Ovviamente non esiste alcuna cifra in grado di risarcire una persona di un’avventura come questa. E c’è sempre e comunque da felicitarsi d’essere nati in Italia, paese dalla giustizia lenta certo, ma dove la Giustizia, alla fine, riesce quasi sempre a spuntarla. Ma intanto una vita si può anche distruggere, erodere, consumare nell’angosciosa attesa di vedere la luce della verità. Bastano le dichiarazioni di chi poi si rivelerà inattendibile o facilmente impressionabile per mandare all’aria la normale e quotidiana vita di ognuno di noi.

Un caso come questo e come altri (e citiamo appena appena di striscio l’inedita situazione di un Capo dello Stato che è stato chiamato a testimoniare in un processo alla Mafia, nell’ambito della cosiddetta e presunta trattativa fra lo Stato e l’organizzazione criminale) richiamano al’attenzione generale, soprattutto del Legislatore, la necessità di una riforma complessiva del processo e di tutto il sistema Giustizia in Italia.
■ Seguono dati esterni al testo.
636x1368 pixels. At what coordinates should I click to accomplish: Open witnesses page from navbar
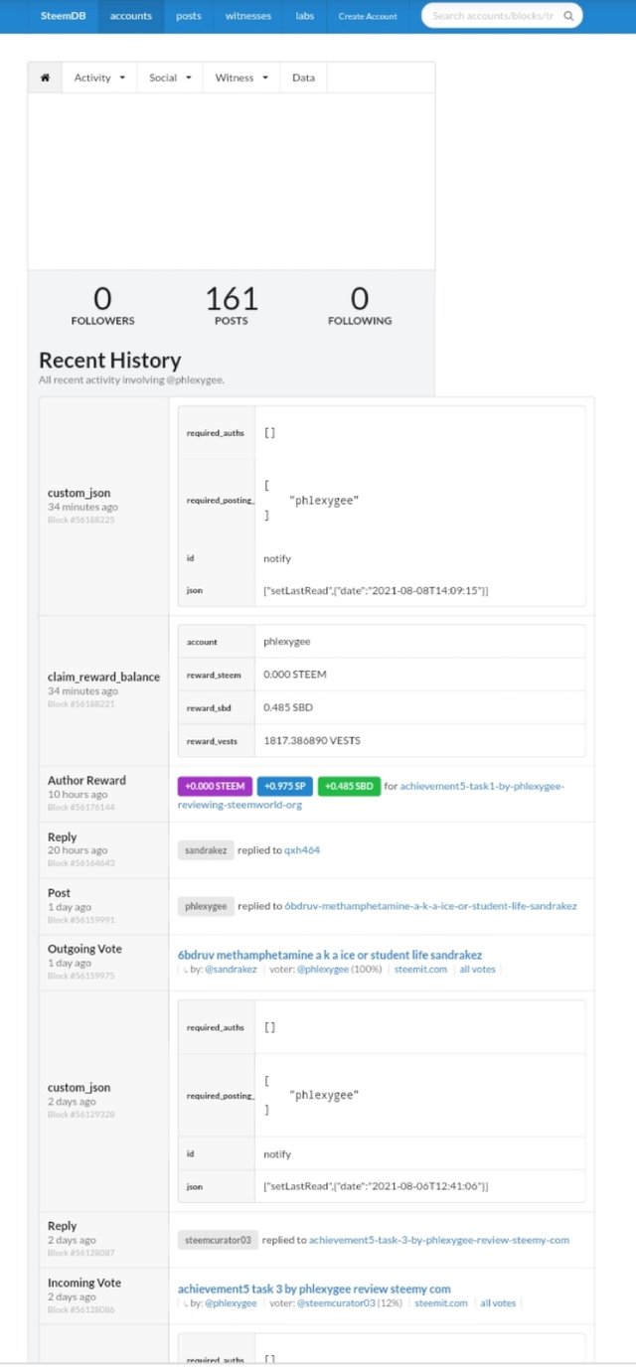[248, 16]
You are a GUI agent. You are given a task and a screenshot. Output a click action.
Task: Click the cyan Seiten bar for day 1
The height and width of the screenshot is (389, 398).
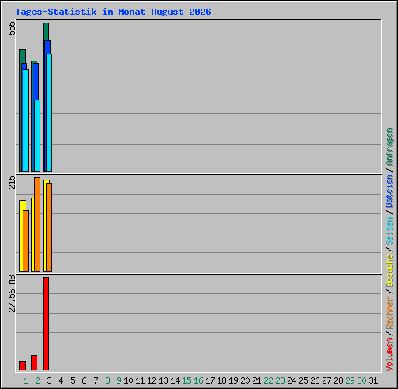click(x=26, y=121)
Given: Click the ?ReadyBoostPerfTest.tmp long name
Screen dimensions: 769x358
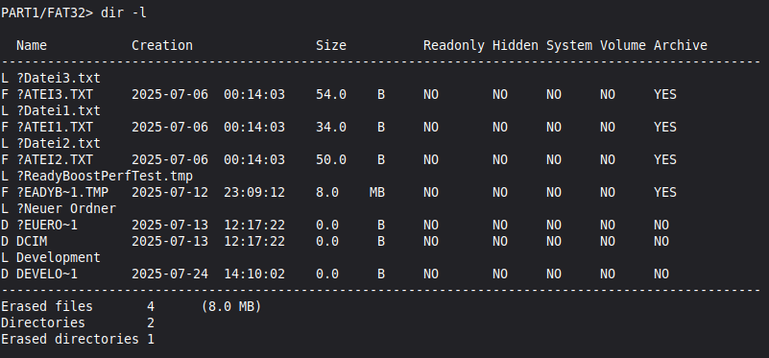Looking at the screenshot, I should [105, 176].
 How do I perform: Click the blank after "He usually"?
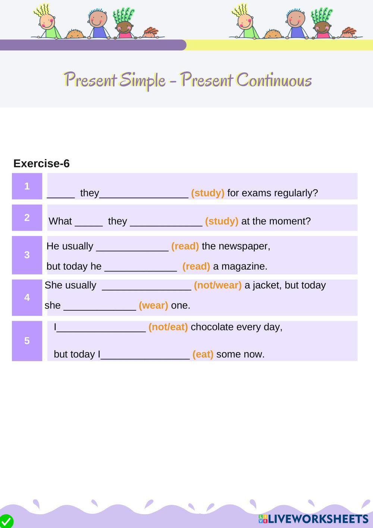coord(132,246)
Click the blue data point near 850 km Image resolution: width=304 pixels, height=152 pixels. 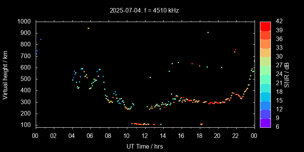[41, 39]
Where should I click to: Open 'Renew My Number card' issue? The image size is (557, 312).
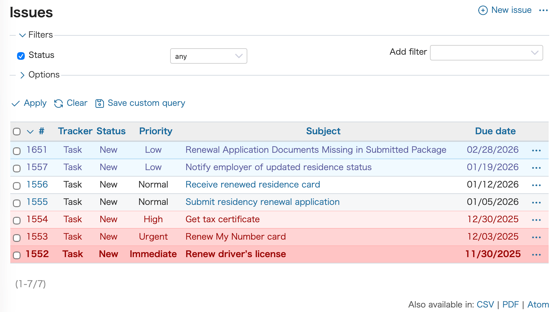235,237
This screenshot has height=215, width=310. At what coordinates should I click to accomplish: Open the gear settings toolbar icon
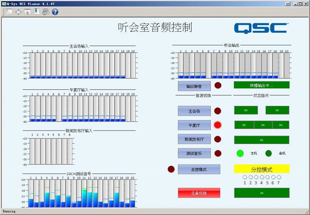[x=46, y=12]
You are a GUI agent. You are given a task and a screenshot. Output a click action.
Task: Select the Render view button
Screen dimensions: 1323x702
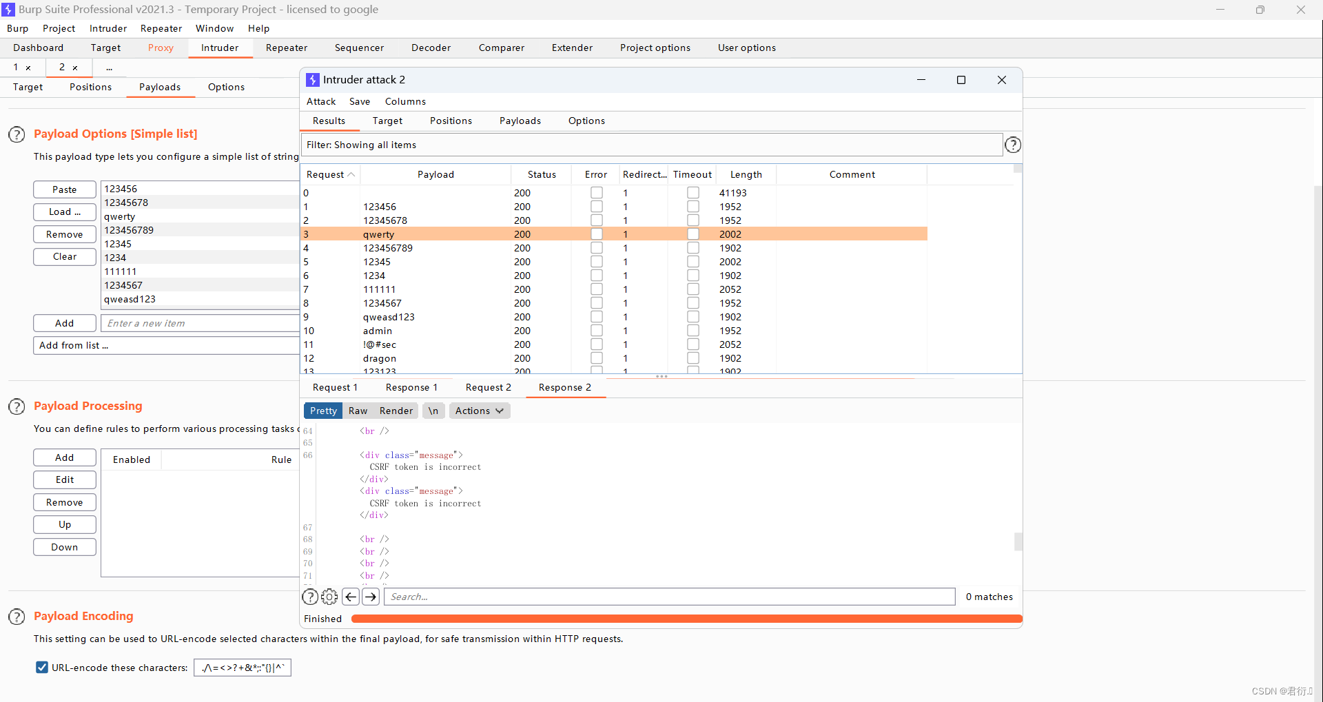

Ma ci fanno riflettere sulla generale fragilità dell’essere uomini e donne in una società matura e complessa, soprattutto quando si hanno immense responsabilità e formidabili competenze professionali. A spegnere un sorriso, a volte per sempre, a negare una vita intera fatta solo di sacrifici e successi, a uccidere il seme della speranza e a negarle un futuro, può essere sufficiente l’egoismo esibizionista di un irresponsabile.